Thanks Adam for your excellent recap.   It's hard to believe the central planning  side didn't have a a better central plan.

They had to know generally what was coming.

Richard VanderHoek
Joined
Sep '10
Richard VanderHoek

"Stay tuned, but don't break out the champagne just yet."

Precisely.

It's that pesky, faded old document, the Constitution, that is just getting in the way of the liberals quest for complete power.  When Justice Kennedy is all that prevents its complete oblivion, we're on very dangerous ground.

Brian Watt
Joined
Jun '10
Brian Watt

It seems to me that Obamacare proponents are one-upping the Copenhagen Interpretation of Quantum Mechanics, essentially that an individual can engage in commerce by not engaging in commerce thus smashing together disparate parallel universes into one where Schrodinger's Cat is alive and dead all at the same time but now in one universe not two (or more). 

To follow Quantum Theory after the High Court strikes down the law it will survive in another universe where Americans will eventually become slaves to a totalitarian regime plunging into a thousand years of darkness.

Now telepathically sending thoughts to Justice Kennedy to do the right thing...even though it's in my other universe where I believe telepathy really works. At least that's what my clone tells me.

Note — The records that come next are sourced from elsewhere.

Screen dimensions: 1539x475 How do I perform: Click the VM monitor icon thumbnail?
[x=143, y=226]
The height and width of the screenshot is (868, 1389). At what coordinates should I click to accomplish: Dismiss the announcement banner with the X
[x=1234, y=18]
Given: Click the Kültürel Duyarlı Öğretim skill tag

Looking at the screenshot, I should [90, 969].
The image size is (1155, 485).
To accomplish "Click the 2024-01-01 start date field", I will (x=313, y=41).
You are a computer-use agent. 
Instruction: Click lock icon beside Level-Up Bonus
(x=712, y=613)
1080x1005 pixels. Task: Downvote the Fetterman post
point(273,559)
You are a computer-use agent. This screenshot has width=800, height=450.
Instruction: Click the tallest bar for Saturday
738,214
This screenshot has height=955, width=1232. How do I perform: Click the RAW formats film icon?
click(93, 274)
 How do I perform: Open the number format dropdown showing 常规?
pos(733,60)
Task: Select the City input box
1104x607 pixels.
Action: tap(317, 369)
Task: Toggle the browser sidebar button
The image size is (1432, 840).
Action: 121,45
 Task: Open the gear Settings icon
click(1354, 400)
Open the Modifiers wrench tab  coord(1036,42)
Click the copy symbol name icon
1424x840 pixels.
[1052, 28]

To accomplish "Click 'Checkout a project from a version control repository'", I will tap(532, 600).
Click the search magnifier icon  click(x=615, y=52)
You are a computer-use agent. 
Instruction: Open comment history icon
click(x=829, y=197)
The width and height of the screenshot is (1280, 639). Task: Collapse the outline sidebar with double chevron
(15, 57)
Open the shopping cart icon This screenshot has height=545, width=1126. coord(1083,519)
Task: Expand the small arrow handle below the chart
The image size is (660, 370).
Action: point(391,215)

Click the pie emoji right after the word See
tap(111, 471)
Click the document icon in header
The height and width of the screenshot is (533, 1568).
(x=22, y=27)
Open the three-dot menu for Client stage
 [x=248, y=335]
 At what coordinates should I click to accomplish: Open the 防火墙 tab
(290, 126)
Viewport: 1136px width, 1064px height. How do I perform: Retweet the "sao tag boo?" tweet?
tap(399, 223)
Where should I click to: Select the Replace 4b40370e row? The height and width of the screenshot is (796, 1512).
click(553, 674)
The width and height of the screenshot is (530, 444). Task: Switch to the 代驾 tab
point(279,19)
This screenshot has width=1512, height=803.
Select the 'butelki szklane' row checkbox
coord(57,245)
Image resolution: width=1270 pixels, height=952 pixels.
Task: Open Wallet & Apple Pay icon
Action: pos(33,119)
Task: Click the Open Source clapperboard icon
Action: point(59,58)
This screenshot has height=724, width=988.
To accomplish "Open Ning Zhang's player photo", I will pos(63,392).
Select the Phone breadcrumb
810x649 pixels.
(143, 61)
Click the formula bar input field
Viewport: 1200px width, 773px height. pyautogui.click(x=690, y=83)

Edited on March 28, 2012 at 5:24am
James Gawron
Joined
Dec '10
James Gawron

Adam,

Again I defer to your expert analysis.  However, I will continue to give you my video thoughts.

First, when we are young we love Hollywood's Good vs. Evil.  We wish it was this way, the incredibly brave wildly self sacrificing good destroys the evil.  At the end of the heroic charge the good guy kills the bad guy.

However, as we get older we realize how mixed life's messages are and become more realistic.  Winning is much more difficult.  We have learned that winning requires cunning and reserve.

If we get old enough we realize that Gd is our real secret weapon and so we understand the power of prayer.

Regards,

Jim

katievs
Joined
May '10
katievs

Thanks very much, Adam.  Very helpful for us laymen trying to keep up.

Brian Watt
Joined
Jun '10
Brian Watt

Should we read anything into Justice Sotomayor's questions to Verrilli? Or is the consensus that she is simply trying to appear fair-minded and impartial...but ultimately will side with the Obama administration? We've seen justices once thought conservative prior to appointment wander off the reservation; but am I being naive to assume that this could ever happen to a liberal judge who just might consider Obamacare a smidge of an overreach even by her ideological tribe? Are there any factors in her background and experience that would suggest she might not side with Ginsberg and Kagan on this one? Anything? Bueller? Bueller?

Bereket Kelile
Joined
Oct '10
bereket kelile

Yes, thank you very much Adam. I found it interesting listening to the gov't trying to give an example of a limit to the power even after this new expansion of power. I wonder: Is it a coincidence that the only things the gov't wouldn't be able to do are the things they're not interested regulating at this moment? Or am I being too harsh?

Douglas
Joined
Mar '11
Douglas

Adam Freedman

Scarlet Pimpernel: I heard a clip from the argument in which Sotomayor quotes Justice Marshall in Gibbons v. Ogden, using him to support the modern lefty reading Commerce Clause:

Not sure that's fair to Marshall:
 · 21 minutes ago

I'm not surprised, actually.  Marshall was a disciple of Hamilton, and there's certainly an argument that he used his power to advance the centralizing agenda that Hamilton wanted, but couldn't get through the Philadelphia convention. See "Hamilton's Curse" buy Thomas DiLorenzo.  Certainly, with respect to Gibbons, Marshall laid the foundation for the expansive reading of the Commerce Clause that ultimately prevailed in the New Deal. · 15 hours ago

I call Hamilton "the Worst Founder". Richard Brookhiser wouldn't like that, but tough. The guy basically wanted near-unlimited power for the Federal government, and was the driving force behind the push for a "President for Life". Truth be told, Hamilton wanted a royal government for the United States without the royal trappings.

Peter Robinson

Lucid, straightforward, and serenely engaging.  Is it too late, Adam, for you to become a law school professor--and for me to enroll in your classes?